This lesson is still being designed and assembled (Pre-Alpha version)

Working with cluster queuing systems

Overview

Teaching: 0 min
Exercises: 0 min
Questions
  • Key question (FIXME)

Objectives
  • First learning objective. (FIXME)

Supercomputers are actually a collection of many smaller computers loosely tied together, this is why they are often referred to as clusters. When we ssh in to the cluster, we are actually logging in to a specific computer in the cluster called a login node. These computers are designed to communicate from the cluster to the outside world, but they are not designed for doing intensive computation. There are separate computers called compute nodes which are used for running jobs.

Supercomputers have both login and compute nodes

Instead of doing our work directly on the login node, as we have been doing in the previous lessons, we should instead write scripts that contain the commands we want to run, and then use the cluster’s queueing system to allocate those commands to a free computer within the cluster (a compute node).

Let’s test this out by writing a very simple script.

nano test-qsub.sh

Add the following commands to your new script:

hostname
whoami
pwd

This script should print the following information:

Let’s test it out on the login node by asking bash to run it for us:

bash test-qsub.sh
deva
username
/home/username/chip-tutorial/

Hopefully the output should be what you expected.

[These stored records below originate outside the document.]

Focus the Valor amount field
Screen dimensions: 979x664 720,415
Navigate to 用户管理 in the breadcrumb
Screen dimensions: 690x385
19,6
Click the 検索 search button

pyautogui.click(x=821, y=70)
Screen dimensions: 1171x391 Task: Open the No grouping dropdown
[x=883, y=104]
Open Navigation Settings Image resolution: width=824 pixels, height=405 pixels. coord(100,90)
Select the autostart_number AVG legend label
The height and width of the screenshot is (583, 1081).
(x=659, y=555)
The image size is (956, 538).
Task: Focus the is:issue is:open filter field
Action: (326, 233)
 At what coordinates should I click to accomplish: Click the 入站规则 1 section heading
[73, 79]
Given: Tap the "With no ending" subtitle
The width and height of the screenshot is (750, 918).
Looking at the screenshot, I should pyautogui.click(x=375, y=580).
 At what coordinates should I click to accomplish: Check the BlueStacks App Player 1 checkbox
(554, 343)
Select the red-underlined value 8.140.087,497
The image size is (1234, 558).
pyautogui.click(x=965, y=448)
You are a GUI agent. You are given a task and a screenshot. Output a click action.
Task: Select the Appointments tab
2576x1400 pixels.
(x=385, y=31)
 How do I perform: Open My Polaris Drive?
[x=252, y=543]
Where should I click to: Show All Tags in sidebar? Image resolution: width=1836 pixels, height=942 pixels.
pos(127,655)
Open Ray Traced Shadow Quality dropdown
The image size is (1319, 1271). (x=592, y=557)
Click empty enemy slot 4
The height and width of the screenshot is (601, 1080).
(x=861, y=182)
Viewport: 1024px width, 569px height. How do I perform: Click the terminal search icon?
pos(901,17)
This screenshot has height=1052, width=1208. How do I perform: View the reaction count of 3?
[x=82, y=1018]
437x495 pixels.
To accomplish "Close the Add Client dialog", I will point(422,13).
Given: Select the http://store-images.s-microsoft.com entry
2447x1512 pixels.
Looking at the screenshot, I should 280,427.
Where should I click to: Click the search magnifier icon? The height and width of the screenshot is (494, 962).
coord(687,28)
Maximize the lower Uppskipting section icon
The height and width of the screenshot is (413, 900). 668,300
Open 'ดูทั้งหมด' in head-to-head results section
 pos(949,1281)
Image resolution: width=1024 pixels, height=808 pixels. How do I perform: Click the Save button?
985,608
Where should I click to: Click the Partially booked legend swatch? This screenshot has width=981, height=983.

Let’s now submit the script to the cluster and ask it to allocate these commands to a free compute node. We can do this using qsub.

qsub test-qsub.sh
Your job 3490362 ("test-qsub.sh") has been submitted

While our job is running, we can check its status using qstat:

qstat

The output is a long list of every job that’s running on the system, which can be a little difficult to navigate. To make things easier, we can use grep to search specifically for our own jobs.

qstat | grep username

Once our job has finished, we need to find the output. Let’s check our current directory:

ls -l
drwxr-xr-x 2 user group 24 May  6 15:33 aligned_reads
drwxr-xr-x 2 user group  2 May  5 15:25 annotation
drwxr-xr-x 2 user group  8 May 11 11:49 bigwigs
drwxr-xr-x 2 user group  6 Apr 29 13:53 bowtie2-index-mm10-chr11
drwxr-xr-x 2 user group 19 May  4 15:56 fastqs
-rw-r--r-- 1 user group 20 May 12 09:37 test-qsub.sh

There are no new files there. Instead, the output has been saved in our home directory in a file that starts with the same name as our script:

ls -l ~/test-qsub.sh*
-rw-r--r-- 1 user group  0 May 12 09:37 /home/group/user/test-qsub.sh.e3490361
-rw-r--r-- 1 user group 50 May 12 09:37 /home/group/user/test-qsub.sh.o3490361

Let’s open the output file (.o) and see the contents.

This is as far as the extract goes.